Clinical characteristics and long-term survival differences of the ANCA-associated vasculitis group: a cross-sectional study of 27 patients

  • Jolanta Dadonienė
  • Gintarė Kumžaitė
  • Rimvydė Mačiulytė
  • Dalia Miltinienė
Keywords: ANCA-associated vasculitis, outcomes, microscopic polyangiitis, granulomatosis with polyangiitis, BVAS score, life expectancy


Objective. The goal of this study was to describe long-term patient survival and possible prognostic factors of a  group of patients diagnosed with granulomatosis with polyangiitis (GPA) and microscopic polyangiitis (MPA) hospitalized at the  tertiary Rheumatology Centre in Vilnius. Material and Methods.
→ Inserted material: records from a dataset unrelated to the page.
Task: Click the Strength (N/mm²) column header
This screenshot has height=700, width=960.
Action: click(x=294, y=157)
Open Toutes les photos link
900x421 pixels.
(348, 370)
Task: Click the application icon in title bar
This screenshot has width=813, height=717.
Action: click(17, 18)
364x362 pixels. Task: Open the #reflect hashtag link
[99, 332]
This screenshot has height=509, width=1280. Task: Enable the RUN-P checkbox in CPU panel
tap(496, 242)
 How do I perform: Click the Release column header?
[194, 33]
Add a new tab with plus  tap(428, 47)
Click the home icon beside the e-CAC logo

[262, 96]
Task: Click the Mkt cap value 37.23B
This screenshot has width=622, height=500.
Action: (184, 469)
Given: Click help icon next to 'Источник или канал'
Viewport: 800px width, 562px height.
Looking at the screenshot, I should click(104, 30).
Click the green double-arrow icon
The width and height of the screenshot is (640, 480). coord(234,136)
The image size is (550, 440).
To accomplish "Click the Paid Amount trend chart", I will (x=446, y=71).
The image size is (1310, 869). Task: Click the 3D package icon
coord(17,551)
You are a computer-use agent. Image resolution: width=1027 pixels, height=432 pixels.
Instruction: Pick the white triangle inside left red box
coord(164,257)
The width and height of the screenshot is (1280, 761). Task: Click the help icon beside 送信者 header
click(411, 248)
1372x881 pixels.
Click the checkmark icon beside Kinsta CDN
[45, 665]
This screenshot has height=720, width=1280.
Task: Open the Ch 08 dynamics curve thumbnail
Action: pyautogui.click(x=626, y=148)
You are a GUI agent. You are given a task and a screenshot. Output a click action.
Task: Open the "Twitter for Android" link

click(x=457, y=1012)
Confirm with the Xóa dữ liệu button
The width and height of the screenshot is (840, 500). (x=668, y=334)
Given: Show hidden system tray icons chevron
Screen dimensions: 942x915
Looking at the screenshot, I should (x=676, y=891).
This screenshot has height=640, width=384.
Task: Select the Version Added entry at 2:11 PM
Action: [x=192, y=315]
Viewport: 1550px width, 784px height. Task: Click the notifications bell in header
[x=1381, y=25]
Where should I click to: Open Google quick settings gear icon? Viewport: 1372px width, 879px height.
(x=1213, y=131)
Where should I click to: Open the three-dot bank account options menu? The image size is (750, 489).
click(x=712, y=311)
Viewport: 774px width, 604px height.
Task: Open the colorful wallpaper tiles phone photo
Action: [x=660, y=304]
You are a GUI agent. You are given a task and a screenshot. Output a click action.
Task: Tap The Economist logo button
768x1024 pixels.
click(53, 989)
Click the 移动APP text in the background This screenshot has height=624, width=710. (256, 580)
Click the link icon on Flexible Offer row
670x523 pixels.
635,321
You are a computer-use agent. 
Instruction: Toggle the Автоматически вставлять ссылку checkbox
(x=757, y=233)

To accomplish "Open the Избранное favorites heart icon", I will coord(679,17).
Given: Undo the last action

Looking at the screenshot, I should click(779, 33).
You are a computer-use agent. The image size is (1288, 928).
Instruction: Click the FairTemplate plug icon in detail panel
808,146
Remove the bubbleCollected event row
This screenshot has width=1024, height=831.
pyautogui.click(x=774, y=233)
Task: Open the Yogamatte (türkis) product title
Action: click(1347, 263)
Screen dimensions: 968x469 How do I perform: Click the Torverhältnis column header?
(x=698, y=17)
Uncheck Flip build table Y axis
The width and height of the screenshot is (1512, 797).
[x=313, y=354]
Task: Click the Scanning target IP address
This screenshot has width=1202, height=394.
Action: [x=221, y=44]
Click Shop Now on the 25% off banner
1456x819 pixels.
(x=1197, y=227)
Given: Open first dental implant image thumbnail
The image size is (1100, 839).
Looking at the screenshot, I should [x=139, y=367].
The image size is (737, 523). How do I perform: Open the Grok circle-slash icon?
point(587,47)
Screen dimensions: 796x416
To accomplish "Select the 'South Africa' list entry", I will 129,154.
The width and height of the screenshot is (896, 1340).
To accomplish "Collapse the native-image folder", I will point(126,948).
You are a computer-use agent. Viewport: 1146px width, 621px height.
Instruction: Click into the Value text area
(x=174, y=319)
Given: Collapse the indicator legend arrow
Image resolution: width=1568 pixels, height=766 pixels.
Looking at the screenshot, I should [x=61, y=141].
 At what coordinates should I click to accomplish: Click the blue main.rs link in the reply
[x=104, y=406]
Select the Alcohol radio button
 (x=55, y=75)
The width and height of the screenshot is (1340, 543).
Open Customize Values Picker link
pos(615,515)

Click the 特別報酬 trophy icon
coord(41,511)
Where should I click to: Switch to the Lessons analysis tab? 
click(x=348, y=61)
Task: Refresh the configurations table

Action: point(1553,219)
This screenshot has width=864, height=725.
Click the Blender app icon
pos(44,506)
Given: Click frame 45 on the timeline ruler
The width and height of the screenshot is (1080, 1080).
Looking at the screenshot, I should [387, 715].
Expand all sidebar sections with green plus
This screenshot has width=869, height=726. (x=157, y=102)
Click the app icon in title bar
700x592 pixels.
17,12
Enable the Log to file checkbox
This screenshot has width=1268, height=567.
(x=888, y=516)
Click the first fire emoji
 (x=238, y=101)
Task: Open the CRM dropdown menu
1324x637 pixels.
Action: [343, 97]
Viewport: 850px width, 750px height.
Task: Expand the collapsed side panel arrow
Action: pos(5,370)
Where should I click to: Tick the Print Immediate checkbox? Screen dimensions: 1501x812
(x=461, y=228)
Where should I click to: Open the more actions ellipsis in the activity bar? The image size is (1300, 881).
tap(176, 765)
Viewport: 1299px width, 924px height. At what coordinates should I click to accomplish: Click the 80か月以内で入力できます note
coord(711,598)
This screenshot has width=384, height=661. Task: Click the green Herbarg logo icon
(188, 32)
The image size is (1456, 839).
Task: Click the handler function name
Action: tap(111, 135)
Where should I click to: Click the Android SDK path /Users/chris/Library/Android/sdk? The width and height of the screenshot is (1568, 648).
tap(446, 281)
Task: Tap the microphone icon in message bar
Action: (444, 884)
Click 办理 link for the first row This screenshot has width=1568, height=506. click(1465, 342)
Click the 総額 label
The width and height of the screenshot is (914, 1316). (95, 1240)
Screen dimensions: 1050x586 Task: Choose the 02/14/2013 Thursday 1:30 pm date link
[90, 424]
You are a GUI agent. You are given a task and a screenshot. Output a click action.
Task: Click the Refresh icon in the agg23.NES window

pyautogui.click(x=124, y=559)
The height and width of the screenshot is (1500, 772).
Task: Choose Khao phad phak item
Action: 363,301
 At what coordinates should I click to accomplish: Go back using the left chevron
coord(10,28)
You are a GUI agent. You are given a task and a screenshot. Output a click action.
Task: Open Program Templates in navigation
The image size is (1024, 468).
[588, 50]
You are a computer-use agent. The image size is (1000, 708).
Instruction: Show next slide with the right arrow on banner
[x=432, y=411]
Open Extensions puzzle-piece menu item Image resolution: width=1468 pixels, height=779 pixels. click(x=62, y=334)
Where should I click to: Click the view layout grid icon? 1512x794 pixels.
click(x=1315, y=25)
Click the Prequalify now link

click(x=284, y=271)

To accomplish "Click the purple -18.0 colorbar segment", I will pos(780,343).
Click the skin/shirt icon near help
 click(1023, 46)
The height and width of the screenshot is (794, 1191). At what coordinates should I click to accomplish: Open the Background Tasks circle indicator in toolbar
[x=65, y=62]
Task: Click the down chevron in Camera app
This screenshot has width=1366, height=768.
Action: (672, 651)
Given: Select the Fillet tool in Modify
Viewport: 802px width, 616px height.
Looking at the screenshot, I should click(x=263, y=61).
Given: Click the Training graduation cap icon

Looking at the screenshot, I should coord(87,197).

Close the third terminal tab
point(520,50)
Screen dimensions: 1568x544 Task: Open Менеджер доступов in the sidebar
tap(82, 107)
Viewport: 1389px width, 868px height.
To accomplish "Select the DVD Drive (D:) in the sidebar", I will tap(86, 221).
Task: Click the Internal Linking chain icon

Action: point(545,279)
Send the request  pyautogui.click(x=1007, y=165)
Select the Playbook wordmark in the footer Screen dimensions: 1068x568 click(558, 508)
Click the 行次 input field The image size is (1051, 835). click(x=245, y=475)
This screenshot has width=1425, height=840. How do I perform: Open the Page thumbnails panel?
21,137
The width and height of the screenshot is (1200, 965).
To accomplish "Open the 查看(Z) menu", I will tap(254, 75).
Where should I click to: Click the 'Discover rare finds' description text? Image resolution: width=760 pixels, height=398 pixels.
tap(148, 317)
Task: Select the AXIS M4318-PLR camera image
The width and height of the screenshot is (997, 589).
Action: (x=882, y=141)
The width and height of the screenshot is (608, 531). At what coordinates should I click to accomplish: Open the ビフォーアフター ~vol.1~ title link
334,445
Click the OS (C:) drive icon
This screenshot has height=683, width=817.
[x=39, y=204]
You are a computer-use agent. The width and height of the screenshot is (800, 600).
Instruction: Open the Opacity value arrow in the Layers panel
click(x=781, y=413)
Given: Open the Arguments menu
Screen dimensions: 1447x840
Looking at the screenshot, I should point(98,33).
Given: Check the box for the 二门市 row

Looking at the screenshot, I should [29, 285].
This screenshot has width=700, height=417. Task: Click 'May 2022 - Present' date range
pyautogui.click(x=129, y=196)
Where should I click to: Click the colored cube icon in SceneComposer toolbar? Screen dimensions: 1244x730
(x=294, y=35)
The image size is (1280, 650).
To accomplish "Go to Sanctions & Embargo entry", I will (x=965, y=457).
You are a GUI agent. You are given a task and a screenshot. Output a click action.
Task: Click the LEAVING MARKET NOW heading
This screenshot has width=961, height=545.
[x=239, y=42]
A cross-sectional study of 27 patients hospitalized at the Rheumatology Centre of Santaros klinikos of Vilnius University Hospital from 1  January 2001 to 31  December 2015 with diagnoses of GPA and MPA were carried out. Data on demographics, clinical characteristics, laboratory data, and the Birmingham Vasculitis Activity Score were collected. Results. Seven (25.9%) patients during the  onset of the  disease received only oral glucocorticoids and 20 (74.1%) patients took additional medication. The BVAS median was 7 (minimum [min] – 2; maximum [max] – 23). The age median was 52 years (min  –  12; max  –  75). The  overall mortality rate was 18.5%. Mean survival time was 126.6 months (95% confidence interval [CI] = 104.5 to 148.6) limited to 154.6 months for the longest-surviving patient. Conclusions. Life expectancy during past 15  years for AAV patients increased from 99.4 to 126.6 months. A high BVAS score at the  onset of the  disease is a  bad prognostic factor related to shorter life expectancy. The growth of Staphylococcus aureus from nasopharynx might be associated with higher mortality rates and relapses in AAV patients.